> **The problem**
An exact repetition of the records is required. Leave nothing out.

(Stored data)
==============================

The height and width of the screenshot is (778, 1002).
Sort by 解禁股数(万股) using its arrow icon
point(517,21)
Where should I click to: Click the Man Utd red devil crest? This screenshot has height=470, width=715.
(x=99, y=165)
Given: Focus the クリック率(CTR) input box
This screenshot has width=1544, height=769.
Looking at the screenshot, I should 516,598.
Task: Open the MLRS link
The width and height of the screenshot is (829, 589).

==============================

> **Reply**
The height and width of the screenshot is (778, 1002).
Sort by 解禁股数(万股) using its arrow icon
point(517,21)
Where should I click to: Click the Man Utd red devil crest? This screenshot has height=470, width=715.
(x=99, y=165)
Given: Focus the クリック率(CTR) input box
This screenshot has width=1544, height=769.
Looking at the screenshot, I should 516,598.
Task: Open the MLRS link
The width and height of the screenshot is (829, 589).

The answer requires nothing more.